• Task details: Can you change "Describe the element" to "Identify the element" everywhere it occurs in the rows below and give all the rows back with nothing else altered?

• Records for processing:

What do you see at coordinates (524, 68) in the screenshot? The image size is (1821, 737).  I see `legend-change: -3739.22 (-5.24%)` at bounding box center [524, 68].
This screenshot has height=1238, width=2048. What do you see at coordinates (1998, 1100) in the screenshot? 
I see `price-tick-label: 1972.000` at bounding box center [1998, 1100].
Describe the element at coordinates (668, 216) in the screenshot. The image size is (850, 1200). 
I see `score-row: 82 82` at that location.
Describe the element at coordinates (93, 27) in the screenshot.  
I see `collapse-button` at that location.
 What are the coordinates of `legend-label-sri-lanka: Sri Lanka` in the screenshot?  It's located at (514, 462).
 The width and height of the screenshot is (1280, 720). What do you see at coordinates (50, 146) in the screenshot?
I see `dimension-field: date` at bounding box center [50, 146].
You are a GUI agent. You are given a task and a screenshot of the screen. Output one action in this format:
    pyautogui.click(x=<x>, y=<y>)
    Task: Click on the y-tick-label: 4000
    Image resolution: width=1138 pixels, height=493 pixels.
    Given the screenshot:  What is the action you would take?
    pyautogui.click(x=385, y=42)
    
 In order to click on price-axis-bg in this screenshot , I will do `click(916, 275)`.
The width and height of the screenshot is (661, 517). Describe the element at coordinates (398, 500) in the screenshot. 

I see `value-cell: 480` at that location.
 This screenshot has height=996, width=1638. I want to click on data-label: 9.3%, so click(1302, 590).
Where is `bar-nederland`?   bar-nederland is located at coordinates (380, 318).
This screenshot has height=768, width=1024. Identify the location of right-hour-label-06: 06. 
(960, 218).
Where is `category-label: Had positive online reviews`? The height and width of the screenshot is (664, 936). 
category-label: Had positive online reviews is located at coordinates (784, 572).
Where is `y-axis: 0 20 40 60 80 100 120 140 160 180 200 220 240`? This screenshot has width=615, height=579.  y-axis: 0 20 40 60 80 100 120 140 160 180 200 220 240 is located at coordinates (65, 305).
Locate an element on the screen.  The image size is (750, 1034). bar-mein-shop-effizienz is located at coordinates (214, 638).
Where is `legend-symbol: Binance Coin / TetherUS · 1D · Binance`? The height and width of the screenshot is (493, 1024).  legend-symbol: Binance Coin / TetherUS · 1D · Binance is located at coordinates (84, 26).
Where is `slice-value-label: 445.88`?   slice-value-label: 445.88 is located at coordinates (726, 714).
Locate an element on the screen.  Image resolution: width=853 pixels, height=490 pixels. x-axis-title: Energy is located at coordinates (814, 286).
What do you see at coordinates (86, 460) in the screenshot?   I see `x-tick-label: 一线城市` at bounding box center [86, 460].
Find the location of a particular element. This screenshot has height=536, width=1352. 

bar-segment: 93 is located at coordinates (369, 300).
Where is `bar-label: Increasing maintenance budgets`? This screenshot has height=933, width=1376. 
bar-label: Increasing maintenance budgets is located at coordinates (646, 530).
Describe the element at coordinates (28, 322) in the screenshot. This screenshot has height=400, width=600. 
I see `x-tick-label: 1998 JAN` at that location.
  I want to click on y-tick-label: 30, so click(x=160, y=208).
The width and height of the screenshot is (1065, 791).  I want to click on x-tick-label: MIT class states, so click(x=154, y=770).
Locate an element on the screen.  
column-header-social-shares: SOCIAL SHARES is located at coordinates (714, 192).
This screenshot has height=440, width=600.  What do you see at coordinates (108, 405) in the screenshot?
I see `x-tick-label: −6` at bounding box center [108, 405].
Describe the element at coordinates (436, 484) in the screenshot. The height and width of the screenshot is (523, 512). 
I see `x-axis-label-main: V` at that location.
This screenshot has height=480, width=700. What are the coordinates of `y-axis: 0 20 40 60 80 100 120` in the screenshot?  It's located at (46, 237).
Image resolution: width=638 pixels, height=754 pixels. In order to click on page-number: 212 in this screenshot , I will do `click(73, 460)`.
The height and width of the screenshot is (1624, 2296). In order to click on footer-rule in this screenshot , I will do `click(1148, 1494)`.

• Response to the task:
What do you see at coordinates (524, 68) in the screenshot? The image size is (1821, 737).  I see `legend-change: -3739.22 (-5.24%)` at bounding box center [524, 68].
This screenshot has height=1238, width=2048. What do you see at coordinates (1998, 1100) in the screenshot? 
I see `price-tick-label: 1972.000` at bounding box center [1998, 1100].
Identify the element at coordinates (668, 216) in the screenshot. The image size is (850, 1200). 
I see `score-row: 82 82` at that location.
Identify the element at coordinates (93, 27) in the screenshot.  
I see `collapse-button` at that location.
 What are the coordinates of `legend-label-sri-lanka: Sri Lanka` in the screenshot?  It's located at (514, 462).
 The width and height of the screenshot is (1280, 720). What do you see at coordinates (50, 146) in the screenshot?
I see `dimension-field: date` at bounding box center [50, 146].
You are a GUI agent. You are given a task and a screenshot of the screen. Output one action in this format:
    pyautogui.click(x=<x>, y=<y>)
    Task: Click on the y-tick-label: 4000
    Image resolution: width=1138 pixels, height=493 pixels.
    Given the screenshot:  What is the action you would take?
    pyautogui.click(x=385, y=42)
    
 In order to click on price-axis-bg in this screenshot , I will do `click(916, 275)`.
The width and height of the screenshot is (661, 517). Identify the element at coordinates (398, 500) in the screenshot. 

I see `value-cell: 480` at that location.
 This screenshot has height=996, width=1638. I want to click on data-label: 9.3%, so click(1302, 590).
Where is `bar-nederland`?   bar-nederland is located at coordinates (380, 318).
This screenshot has height=768, width=1024. Identify the location of right-hour-label-06: 06. 
(960, 218).
Where is `category-label: Had positive online reviews`? The height and width of the screenshot is (664, 936). 
category-label: Had positive online reviews is located at coordinates (784, 572).
Where is `y-axis: 0 20 40 60 80 100 120 140 160 180 200 220 240`? This screenshot has width=615, height=579.  y-axis: 0 20 40 60 80 100 120 140 160 180 200 220 240 is located at coordinates (65, 305).
Locate an element on the screen.  The image size is (750, 1034). bar-mein-shop-effizienz is located at coordinates (214, 638).
Where is `legend-symbol: Binance Coin / TetherUS · 1D · Binance`? The height and width of the screenshot is (493, 1024).  legend-symbol: Binance Coin / TetherUS · 1D · Binance is located at coordinates (84, 26).
Where is `slice-value-label: 445.88`?   slice-value-label: 445.88 is located at coordinates (726, 714).
Locate an element on the screen.  Image resolution: width=853 pixels, height=490 pixels. x-axis-title: Energy is located at coordinates (814, 286).
What do you see at coordinates (86, 460) in the screenshot?   I see `x-tick-label: 一线城市` at bounding box center [86, 460].
Find the location of a particular element. This screenshot has height=536, width=1352. 

bar-segment: 93 is located at coordinates (369, 300).
Where is `bar-label: Increasing maintenance budgets`? This screenshot has height=933, width=1376. 
bar-label: Increasing maintenance budgets is located at coordinates (646, 530).
Identify the element at coordinates (28, 322) in the screenshot. This screenshot has height=400, width=600. 
I see `x-tick-label: 1998 JAN` at that location.
  I want to click on y-tick-label: 30, so click(x=160, y=208).
The width and height of the screenshot is (1065, 791).  I want to click on x-tick-label: MIT class states, so click(x=154, y=770).
Locate an element on the screen.  
column-header-social-shares: SOCIAL SHARES is located at coordinates (714, 192).
This screenshot has height=440, width=600.  What do you see at coordinates (108, 405) in the screenshot?
I see `x-tick-label: −6` at bounding box center [108, 405].
Identify the element at coordinates (436, 484) in the screenshot. The height and width of the screenshot is (523, 512). 
I see `x-axis-label-main: V` at that location.
This screenshot has height=480, width=700. What are the coordinates of `y-axis: 0 20 40 60 80 100 120` in the screenshot?  It's located at (46, 237).
Image resolution: width=638 pixels, height=754 pixels. In order to click on page-number: 212 in this screenshot , I will do `click(73, 460)`.
The height and width of the screenshot is (1624, 2296). In order to click on footer-rule in this screenshot , I will do `click(1148, 1494)`.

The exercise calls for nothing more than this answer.